Your instructions → Look through the lines below, find those with the word "Viewport", and copy them.

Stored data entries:

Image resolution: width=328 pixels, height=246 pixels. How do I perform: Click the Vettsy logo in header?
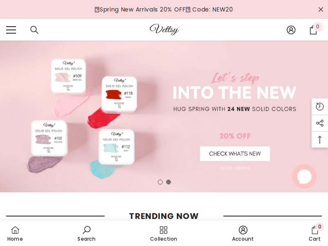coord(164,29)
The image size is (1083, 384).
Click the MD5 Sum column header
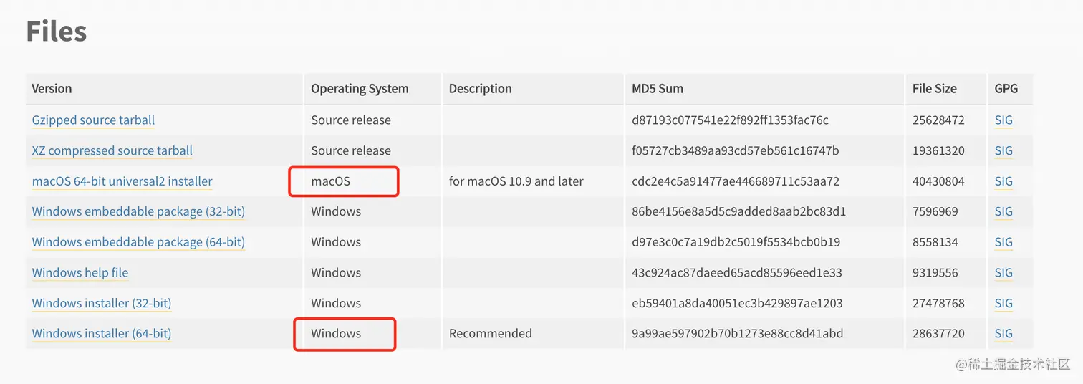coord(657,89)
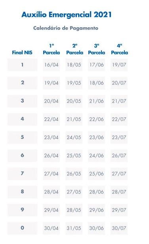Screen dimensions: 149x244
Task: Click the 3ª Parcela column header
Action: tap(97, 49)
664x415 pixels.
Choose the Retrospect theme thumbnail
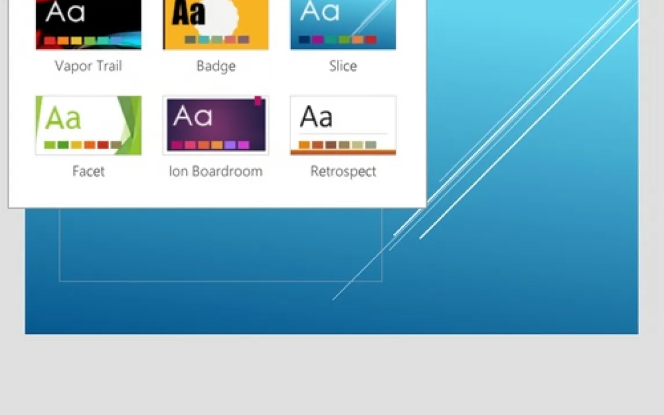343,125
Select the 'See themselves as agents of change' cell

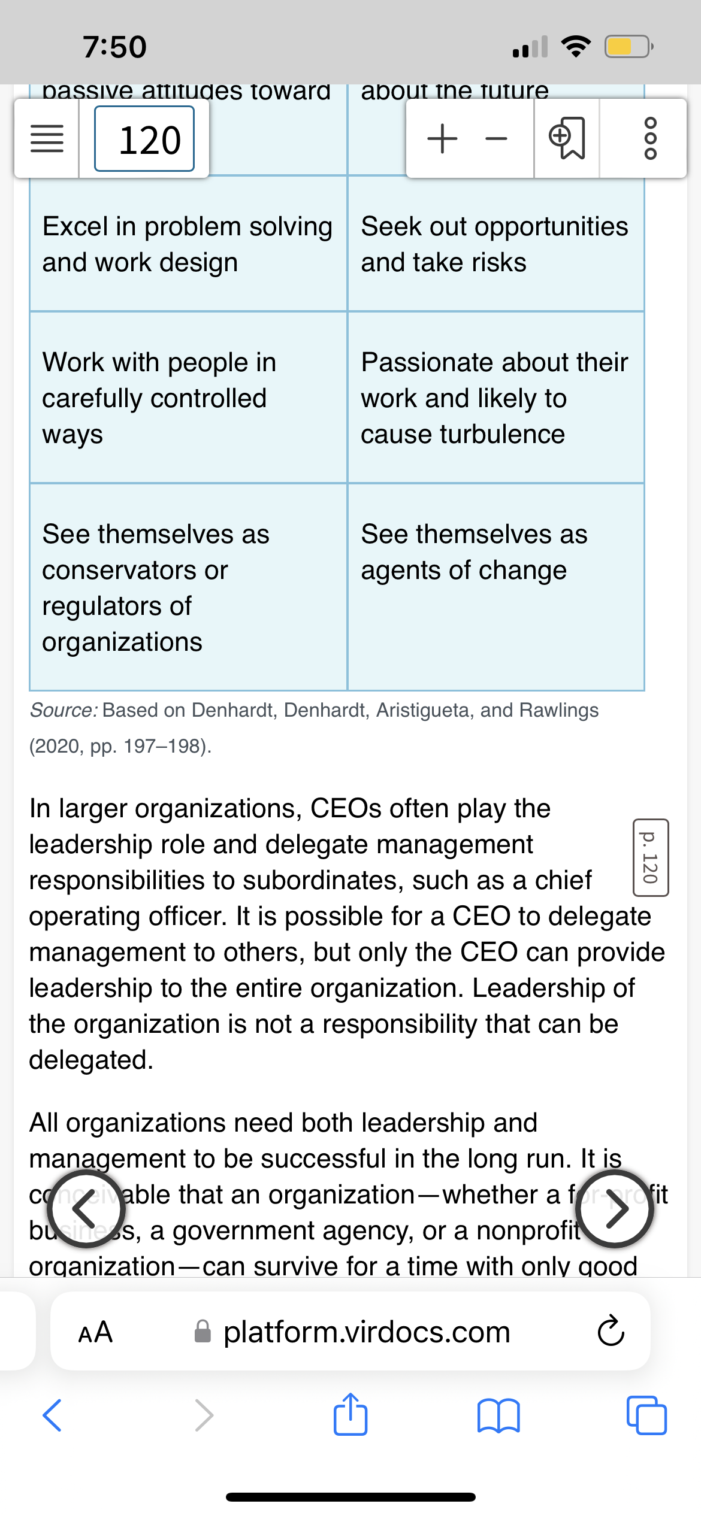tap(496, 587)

* * *

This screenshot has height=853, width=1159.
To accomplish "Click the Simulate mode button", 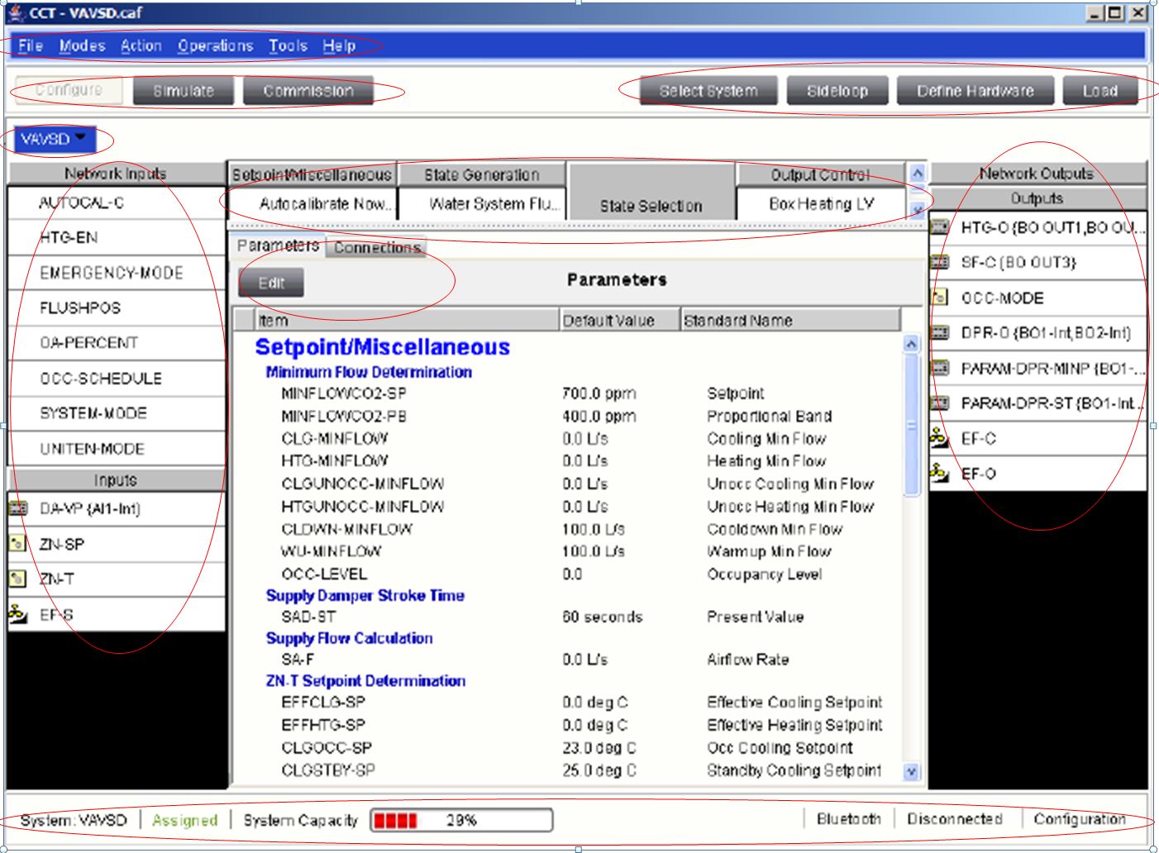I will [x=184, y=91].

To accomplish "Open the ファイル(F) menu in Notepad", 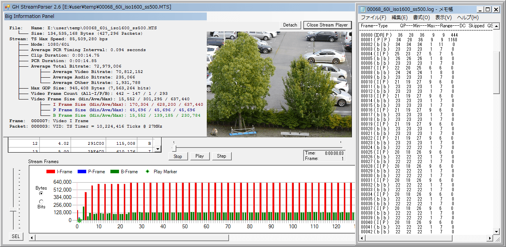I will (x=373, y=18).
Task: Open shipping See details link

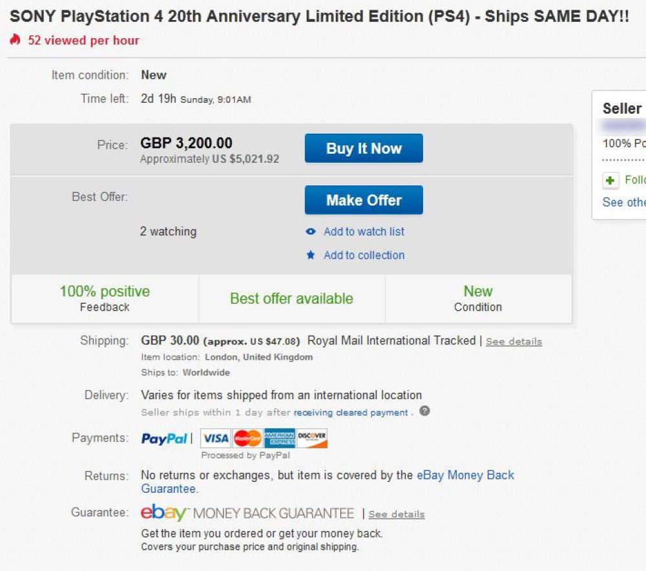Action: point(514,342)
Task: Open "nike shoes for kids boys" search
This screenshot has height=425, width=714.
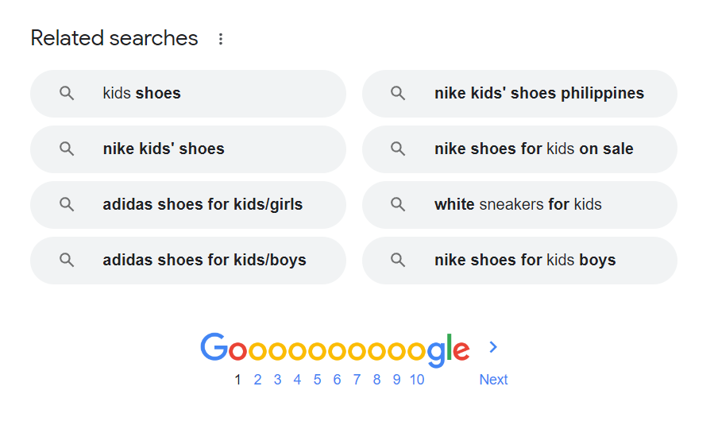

---

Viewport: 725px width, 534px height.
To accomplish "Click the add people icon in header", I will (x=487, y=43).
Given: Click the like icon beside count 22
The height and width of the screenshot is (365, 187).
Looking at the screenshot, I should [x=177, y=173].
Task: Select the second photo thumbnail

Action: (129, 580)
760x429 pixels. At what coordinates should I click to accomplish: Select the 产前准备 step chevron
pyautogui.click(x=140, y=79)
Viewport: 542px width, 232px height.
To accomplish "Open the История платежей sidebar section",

Your response →
Viewport: 725px width, 534px height.
Viewport: 542px width, 232px height.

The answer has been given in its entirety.